- Exercise aim
Pictures are to be excluded. Please print only the lines from the one containing "Select the 兀突骨 general card" through the end of the data, exactly as they appear.

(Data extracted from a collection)
========================================

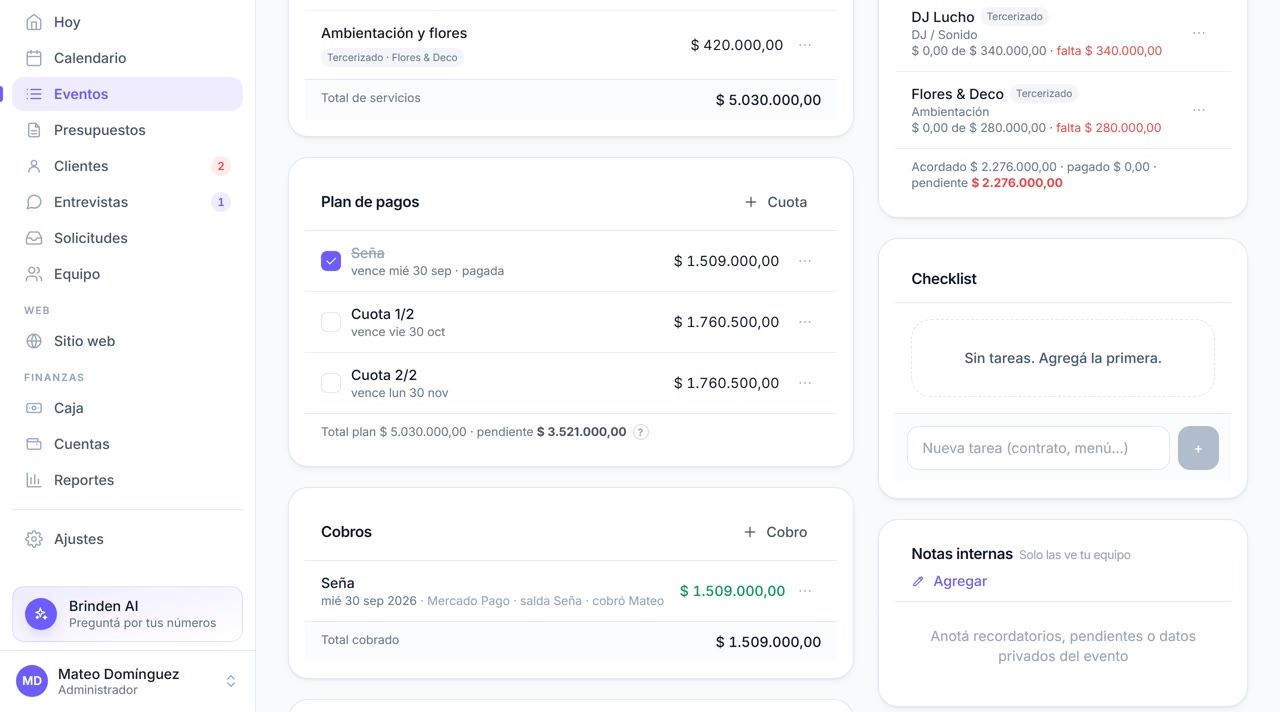Mark Cuota 2/2 as paid

point(331,383)
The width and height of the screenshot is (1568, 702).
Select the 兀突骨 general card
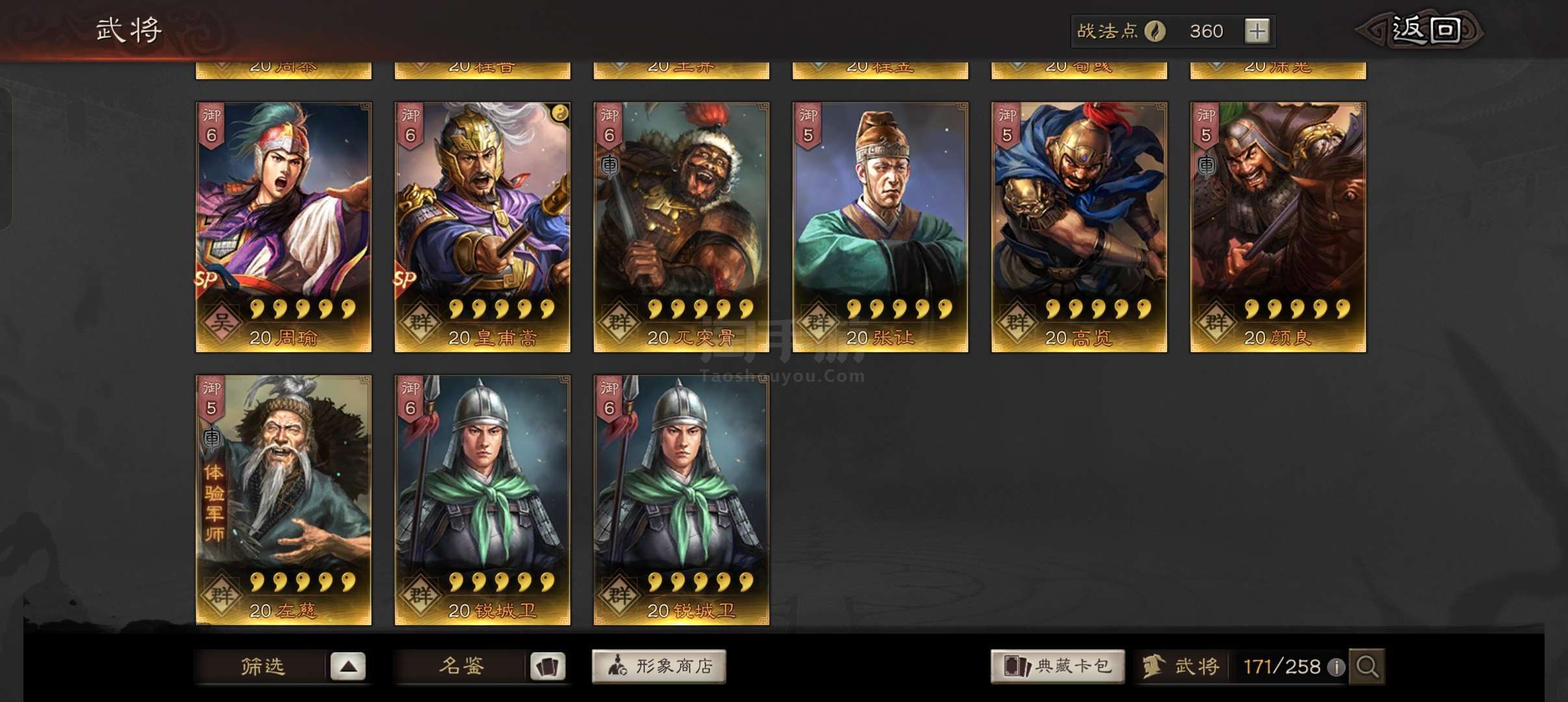coord(681,227)
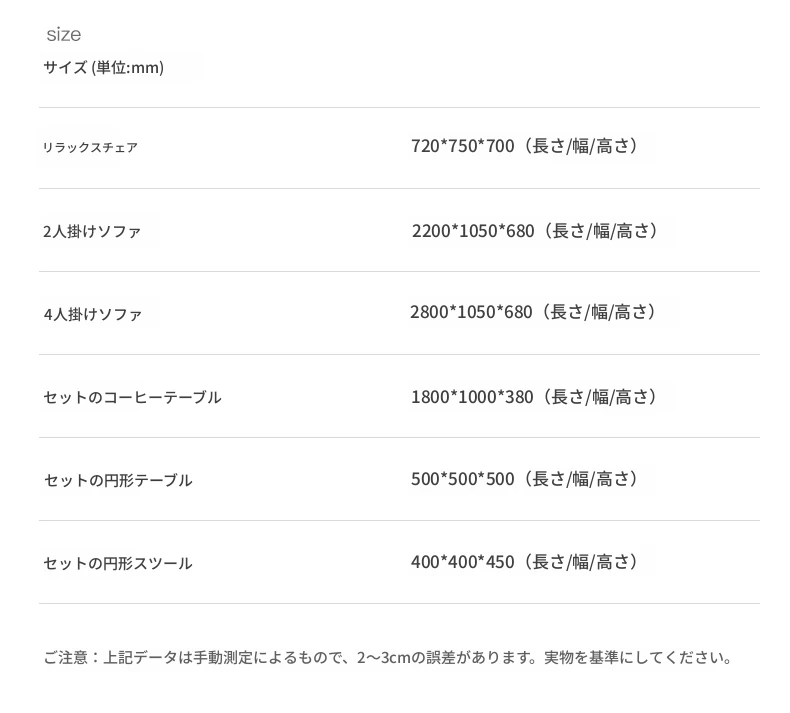Screen dimensions: 790x713
Task: Click the ご注意 measurement note text
Action: (388, 658)
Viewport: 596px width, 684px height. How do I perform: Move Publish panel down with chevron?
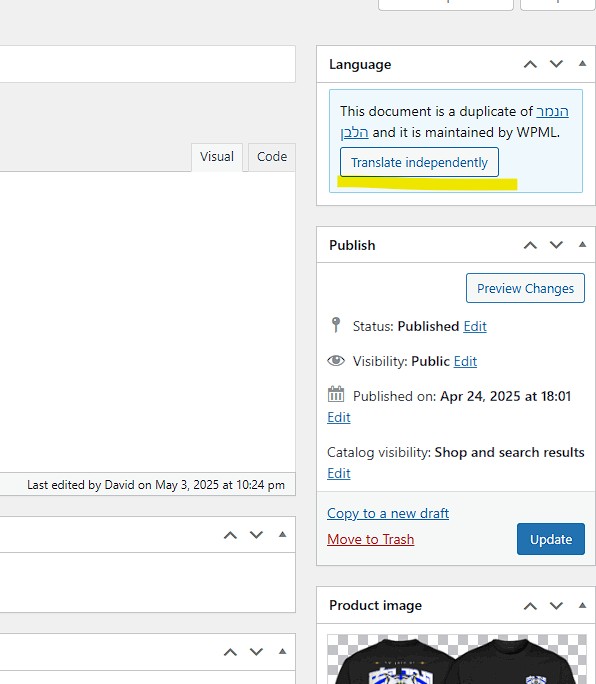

========================================

- Expected output
Select the 兀突骨 general card
coord(681,227)
Screen dimensions: 790x713
Task: Click the ご注意 measurement note text
Action: (388, 658)
Viewport: 596px width, 684px height. How do I perform: Move Publish panel down with chevron?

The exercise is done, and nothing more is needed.